- **DESCRIPTION OF THE TASK**
Starting at the line containing "This screenshot has width=954, height=296." and ending at the end of the material, give the lines again with "graduation cap" substituted by "mortarboard" and nothing else changed. Leave the pictures out.
-------- RECORDS FOR THE TASK
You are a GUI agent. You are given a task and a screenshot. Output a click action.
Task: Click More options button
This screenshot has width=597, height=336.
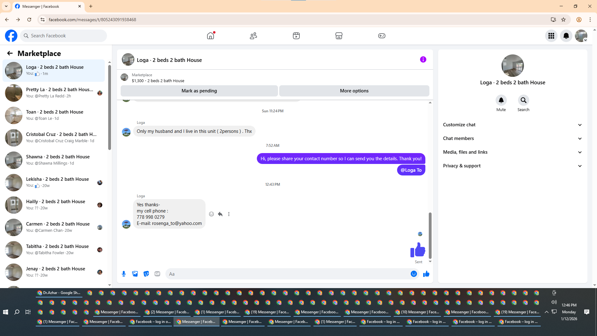tap(354, 91)

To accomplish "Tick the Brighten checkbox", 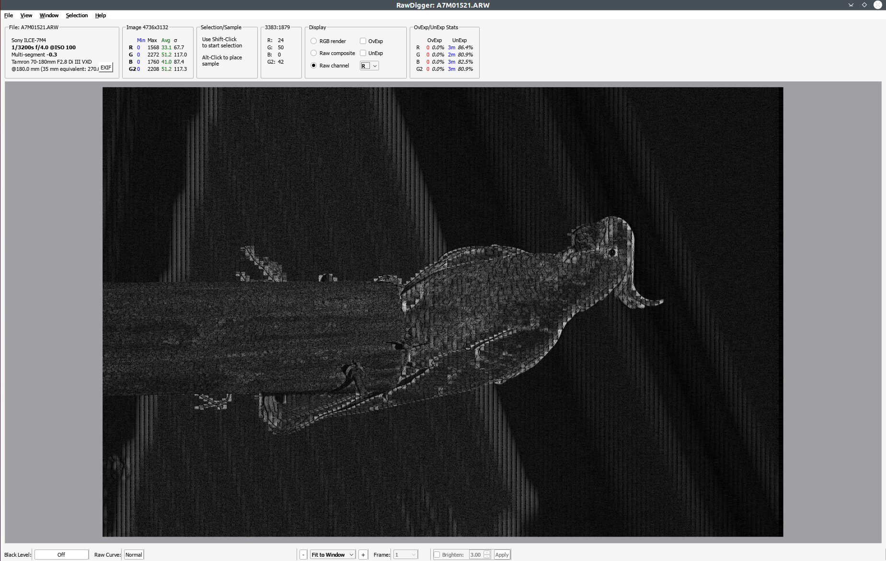I will pos(437,555).
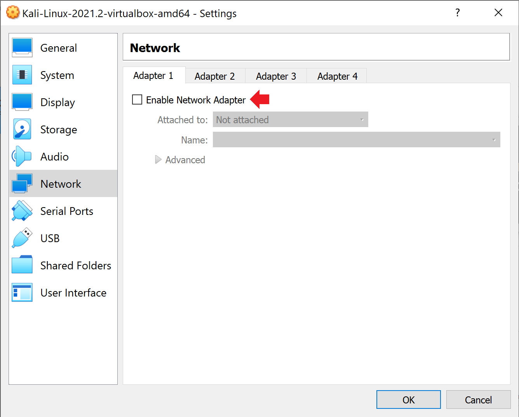This screenshot has width=519, height=417.
Task: Enable the Network Adapter checkbox
Action: pos(137,99)
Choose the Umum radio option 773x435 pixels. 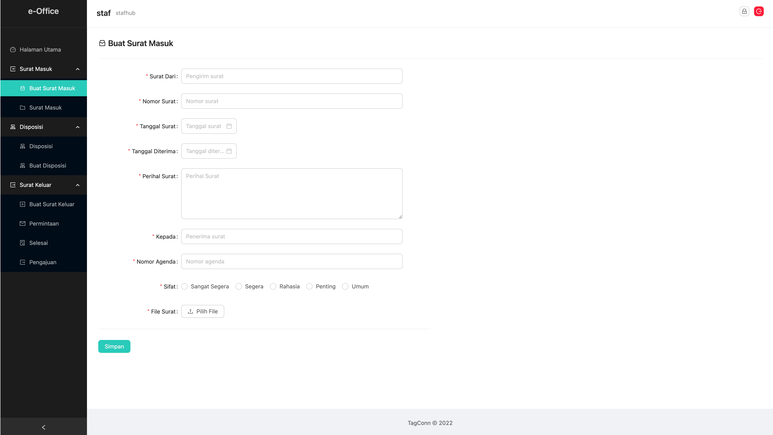(345, 286)
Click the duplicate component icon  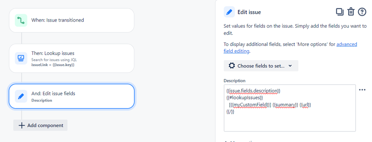click(340, 12)
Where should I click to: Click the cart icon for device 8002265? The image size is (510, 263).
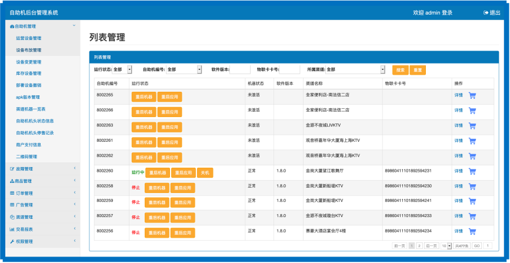[x=472, y=95]
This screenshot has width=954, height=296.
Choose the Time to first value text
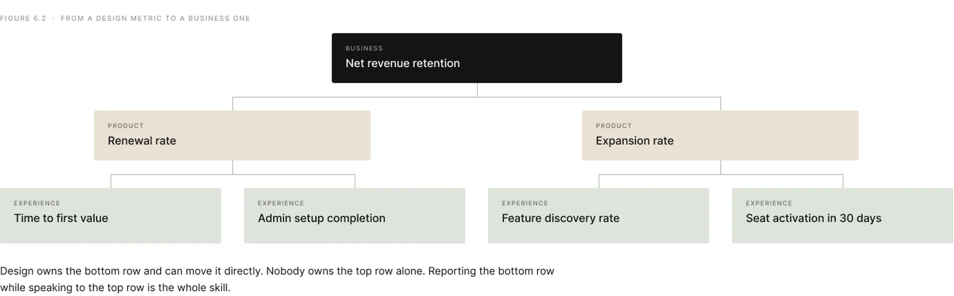tap(61, 218)
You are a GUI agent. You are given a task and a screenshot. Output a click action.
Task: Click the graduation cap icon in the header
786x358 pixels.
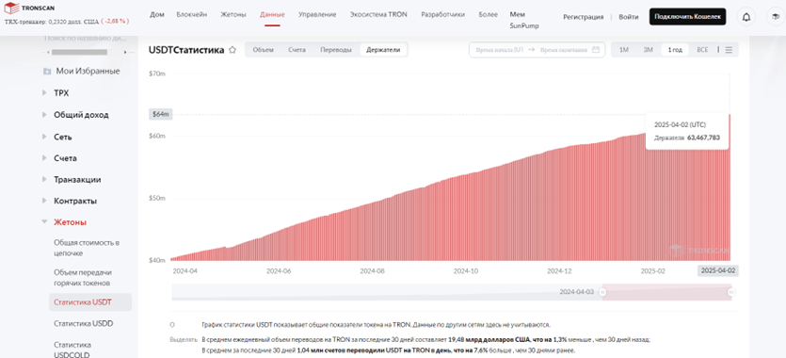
----------------
- **WRITTEN ANSWER**
This screenshot has width=954, height=296.
Choose the Time to first value text
tap(61, 218)
You are a GUI agent. You are given a task and a screenshot. Output a click action.
Task: Click the mortarboard icon in the header
786x358 pixels.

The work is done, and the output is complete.